DESCRIPTION OF THE PREFERRED EMBODIMENT

FIG. 1 is a block diagram showing an image processing system in accordance with an embodiment of the present invention. In the image processing system of this embodiment, the lateral width of the face in photographic images of the face S0 is detected from the photographic images S0, and the processing of detecting the lateral width of the face is executed by causing a computer (e.g., a personal computer) to perform the processing program read in an auxiliary storage means. The processing program is stored in a recording medium such as a CD-ROM or distributed by way of a network such as the Internet, and installed in the computer.

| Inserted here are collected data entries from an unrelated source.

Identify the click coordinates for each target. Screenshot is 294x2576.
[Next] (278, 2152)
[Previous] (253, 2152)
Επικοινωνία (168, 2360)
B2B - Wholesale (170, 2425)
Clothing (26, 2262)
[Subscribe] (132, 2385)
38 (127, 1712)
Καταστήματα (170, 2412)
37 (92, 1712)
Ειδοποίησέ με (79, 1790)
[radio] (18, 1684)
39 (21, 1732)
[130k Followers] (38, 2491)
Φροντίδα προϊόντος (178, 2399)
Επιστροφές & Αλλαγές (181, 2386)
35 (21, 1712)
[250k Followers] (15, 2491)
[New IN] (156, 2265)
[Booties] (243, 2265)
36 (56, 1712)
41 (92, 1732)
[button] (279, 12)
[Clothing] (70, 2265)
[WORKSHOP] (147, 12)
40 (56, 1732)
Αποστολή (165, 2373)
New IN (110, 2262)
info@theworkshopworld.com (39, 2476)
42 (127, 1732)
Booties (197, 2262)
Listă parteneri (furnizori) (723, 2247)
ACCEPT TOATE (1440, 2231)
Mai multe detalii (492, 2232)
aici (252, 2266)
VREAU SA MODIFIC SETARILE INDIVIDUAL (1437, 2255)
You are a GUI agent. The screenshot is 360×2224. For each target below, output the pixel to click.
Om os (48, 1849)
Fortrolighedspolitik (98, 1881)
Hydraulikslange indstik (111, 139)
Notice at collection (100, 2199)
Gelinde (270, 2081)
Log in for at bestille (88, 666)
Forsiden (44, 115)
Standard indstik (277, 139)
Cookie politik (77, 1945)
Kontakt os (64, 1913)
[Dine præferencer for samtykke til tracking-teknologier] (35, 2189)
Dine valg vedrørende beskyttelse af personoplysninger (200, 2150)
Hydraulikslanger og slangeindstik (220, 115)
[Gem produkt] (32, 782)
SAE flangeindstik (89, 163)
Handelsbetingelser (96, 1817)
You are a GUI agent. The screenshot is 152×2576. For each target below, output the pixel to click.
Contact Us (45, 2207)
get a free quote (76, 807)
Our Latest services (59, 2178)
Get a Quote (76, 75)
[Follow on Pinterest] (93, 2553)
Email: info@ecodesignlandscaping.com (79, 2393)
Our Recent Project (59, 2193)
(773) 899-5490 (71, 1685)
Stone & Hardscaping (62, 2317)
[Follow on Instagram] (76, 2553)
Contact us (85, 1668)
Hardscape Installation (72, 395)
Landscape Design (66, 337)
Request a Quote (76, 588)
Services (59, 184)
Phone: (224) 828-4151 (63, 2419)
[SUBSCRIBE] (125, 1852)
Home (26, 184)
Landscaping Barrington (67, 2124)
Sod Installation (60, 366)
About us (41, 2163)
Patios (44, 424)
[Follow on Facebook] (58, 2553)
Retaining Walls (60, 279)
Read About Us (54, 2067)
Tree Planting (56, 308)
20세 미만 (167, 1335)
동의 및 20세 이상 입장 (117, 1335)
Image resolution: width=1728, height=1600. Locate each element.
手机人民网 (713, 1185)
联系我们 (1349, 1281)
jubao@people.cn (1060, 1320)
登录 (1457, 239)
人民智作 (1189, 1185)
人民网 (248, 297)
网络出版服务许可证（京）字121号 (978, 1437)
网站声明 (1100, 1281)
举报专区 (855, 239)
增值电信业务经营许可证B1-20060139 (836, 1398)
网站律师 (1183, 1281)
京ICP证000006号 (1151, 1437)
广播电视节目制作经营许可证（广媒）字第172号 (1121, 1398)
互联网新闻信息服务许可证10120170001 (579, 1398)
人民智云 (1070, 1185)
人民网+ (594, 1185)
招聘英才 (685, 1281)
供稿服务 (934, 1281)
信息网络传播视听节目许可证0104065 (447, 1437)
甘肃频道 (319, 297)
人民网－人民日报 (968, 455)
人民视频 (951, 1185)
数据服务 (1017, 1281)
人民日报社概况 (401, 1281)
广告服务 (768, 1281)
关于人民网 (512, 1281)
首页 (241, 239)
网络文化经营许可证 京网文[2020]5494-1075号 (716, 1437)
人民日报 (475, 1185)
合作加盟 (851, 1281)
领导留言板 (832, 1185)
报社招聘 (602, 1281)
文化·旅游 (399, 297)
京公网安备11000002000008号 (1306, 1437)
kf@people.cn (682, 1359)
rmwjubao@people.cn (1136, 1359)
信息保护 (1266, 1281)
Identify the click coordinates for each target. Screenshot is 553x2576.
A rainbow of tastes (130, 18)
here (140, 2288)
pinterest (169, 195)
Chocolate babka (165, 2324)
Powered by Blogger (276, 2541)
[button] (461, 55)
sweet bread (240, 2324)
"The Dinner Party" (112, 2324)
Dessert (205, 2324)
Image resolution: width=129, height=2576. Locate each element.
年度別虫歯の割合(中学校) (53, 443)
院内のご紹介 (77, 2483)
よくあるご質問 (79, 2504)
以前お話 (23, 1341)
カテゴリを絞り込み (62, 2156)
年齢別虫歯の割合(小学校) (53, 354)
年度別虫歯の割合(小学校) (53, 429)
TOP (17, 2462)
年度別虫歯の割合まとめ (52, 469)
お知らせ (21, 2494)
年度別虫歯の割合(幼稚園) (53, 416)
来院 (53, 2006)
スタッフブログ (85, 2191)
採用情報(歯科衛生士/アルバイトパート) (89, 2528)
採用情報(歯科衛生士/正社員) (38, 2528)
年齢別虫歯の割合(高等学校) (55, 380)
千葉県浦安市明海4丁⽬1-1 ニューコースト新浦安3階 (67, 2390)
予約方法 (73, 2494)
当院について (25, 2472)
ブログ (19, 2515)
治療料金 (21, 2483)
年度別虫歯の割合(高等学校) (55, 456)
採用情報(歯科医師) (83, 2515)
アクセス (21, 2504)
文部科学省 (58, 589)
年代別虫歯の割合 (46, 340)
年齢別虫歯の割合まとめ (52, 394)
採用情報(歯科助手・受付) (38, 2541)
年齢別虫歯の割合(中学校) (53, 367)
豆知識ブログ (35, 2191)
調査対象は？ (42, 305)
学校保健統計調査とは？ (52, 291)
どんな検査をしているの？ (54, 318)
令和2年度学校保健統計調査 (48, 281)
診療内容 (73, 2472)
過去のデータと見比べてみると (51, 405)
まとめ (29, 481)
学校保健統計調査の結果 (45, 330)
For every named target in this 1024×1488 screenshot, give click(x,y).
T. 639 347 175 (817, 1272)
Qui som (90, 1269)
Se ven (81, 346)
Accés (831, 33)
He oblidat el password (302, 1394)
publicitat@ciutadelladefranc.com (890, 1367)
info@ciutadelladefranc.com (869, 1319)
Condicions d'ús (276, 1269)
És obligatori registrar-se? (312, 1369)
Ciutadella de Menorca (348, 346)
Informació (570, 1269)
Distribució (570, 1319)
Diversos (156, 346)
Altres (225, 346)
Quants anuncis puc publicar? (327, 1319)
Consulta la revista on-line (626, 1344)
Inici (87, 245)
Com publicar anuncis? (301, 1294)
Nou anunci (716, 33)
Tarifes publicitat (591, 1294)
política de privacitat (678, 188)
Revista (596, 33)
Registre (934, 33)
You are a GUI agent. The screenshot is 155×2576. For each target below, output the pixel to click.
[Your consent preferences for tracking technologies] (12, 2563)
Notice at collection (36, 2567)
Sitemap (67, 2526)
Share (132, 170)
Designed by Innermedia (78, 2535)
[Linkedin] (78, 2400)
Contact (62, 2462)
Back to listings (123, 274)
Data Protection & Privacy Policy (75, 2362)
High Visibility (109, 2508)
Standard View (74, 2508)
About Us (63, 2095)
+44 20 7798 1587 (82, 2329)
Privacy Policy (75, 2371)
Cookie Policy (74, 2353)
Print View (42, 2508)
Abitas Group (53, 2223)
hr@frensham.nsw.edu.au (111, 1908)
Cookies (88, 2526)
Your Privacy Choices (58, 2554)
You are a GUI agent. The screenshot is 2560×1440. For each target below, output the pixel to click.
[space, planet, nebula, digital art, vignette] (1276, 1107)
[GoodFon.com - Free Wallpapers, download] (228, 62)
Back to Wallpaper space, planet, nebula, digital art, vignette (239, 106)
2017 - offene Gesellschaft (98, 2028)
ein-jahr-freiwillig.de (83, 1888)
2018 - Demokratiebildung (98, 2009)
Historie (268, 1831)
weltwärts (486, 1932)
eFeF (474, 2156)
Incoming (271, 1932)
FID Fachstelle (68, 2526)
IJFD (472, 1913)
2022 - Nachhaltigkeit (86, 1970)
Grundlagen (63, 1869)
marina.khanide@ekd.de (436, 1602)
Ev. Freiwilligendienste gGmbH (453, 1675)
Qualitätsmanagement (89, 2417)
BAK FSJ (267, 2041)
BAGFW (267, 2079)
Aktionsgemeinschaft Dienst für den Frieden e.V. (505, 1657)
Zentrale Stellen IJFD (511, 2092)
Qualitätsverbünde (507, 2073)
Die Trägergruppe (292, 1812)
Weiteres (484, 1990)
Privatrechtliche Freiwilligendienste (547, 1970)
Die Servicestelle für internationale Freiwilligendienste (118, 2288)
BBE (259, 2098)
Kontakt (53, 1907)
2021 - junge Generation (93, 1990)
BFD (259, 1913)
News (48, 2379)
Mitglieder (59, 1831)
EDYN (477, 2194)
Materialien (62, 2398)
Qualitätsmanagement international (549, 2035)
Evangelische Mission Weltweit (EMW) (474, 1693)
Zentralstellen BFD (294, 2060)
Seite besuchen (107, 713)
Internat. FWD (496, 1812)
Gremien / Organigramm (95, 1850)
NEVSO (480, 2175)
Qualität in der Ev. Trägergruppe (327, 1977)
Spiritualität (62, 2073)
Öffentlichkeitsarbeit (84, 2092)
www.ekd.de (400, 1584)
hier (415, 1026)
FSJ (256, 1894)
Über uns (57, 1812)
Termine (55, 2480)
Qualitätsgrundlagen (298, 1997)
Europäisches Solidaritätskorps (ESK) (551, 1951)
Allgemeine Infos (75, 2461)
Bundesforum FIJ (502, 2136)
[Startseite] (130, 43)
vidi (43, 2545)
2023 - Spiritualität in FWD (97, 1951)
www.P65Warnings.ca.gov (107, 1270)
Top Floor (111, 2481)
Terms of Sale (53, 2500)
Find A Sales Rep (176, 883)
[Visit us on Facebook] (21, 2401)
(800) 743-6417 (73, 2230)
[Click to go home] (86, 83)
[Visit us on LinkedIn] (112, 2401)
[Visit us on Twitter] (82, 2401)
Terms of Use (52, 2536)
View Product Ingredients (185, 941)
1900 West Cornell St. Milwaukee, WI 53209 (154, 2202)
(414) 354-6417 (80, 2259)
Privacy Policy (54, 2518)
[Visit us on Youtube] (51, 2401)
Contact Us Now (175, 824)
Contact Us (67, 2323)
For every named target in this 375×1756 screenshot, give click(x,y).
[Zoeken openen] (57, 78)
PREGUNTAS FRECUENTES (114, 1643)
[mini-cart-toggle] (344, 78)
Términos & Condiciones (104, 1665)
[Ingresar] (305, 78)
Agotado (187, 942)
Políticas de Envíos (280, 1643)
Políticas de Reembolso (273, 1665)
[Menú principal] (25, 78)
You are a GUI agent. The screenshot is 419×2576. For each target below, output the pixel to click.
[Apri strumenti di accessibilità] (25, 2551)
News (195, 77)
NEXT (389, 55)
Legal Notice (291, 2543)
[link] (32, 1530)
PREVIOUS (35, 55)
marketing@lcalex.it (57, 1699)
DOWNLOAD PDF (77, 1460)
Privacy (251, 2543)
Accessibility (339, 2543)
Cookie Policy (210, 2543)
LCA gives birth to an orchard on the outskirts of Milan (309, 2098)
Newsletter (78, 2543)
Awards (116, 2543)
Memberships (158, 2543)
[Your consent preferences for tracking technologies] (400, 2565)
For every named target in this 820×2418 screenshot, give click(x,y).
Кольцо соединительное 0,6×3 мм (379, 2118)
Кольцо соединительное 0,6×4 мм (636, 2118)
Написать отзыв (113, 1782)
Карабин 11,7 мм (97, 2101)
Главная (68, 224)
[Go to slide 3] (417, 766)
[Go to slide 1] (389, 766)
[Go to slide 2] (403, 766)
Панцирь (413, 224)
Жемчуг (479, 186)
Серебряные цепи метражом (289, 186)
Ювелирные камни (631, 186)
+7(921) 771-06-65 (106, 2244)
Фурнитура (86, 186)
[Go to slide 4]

As shown in FIG. 1, the image processing system of this embodiment comprises an image input portion 10 through which photographic images S0 are input, a face detecting portion 20 which detects the approximate position and size of the face in each of the images S0 from the image input portion 10 and obtains the image of the face S1 (will be referred to as “the face image S1”, hereinbelow), an eye detecting portion 30 which detects the positions of the eyes in the face image S1, a database 40 which stores reference data E1 and reference data E2 to be described later which are used in the face detecting portion 20 and the eye detecting portion 30, a smoothening portion 50 which carries out smoothening processing on the face image S1 obtained by the face detecting portion 20 to obtain a smoothened face image S2, a reference area setting portion 60 which sets as a reference area an area which is certainly of a skin-color on the basis of result of detection by the eye detecting portion 30, a skin-colored area extracting portion 70 which extracts a skin-colored area from the smoothened face image S2 on the basis of the color of the reference area set by the reference area setting portion 60, a face area mask generating portion 80 which carries out processing such as noise removing processing and generates a face area mask image S5 from the image of the skin-colored area extracted by the skin-colored area extracting portion 70, and a face lateral width obtaining portion 90 which obtains the lateral width W of the face by the use of the face area mask image S5.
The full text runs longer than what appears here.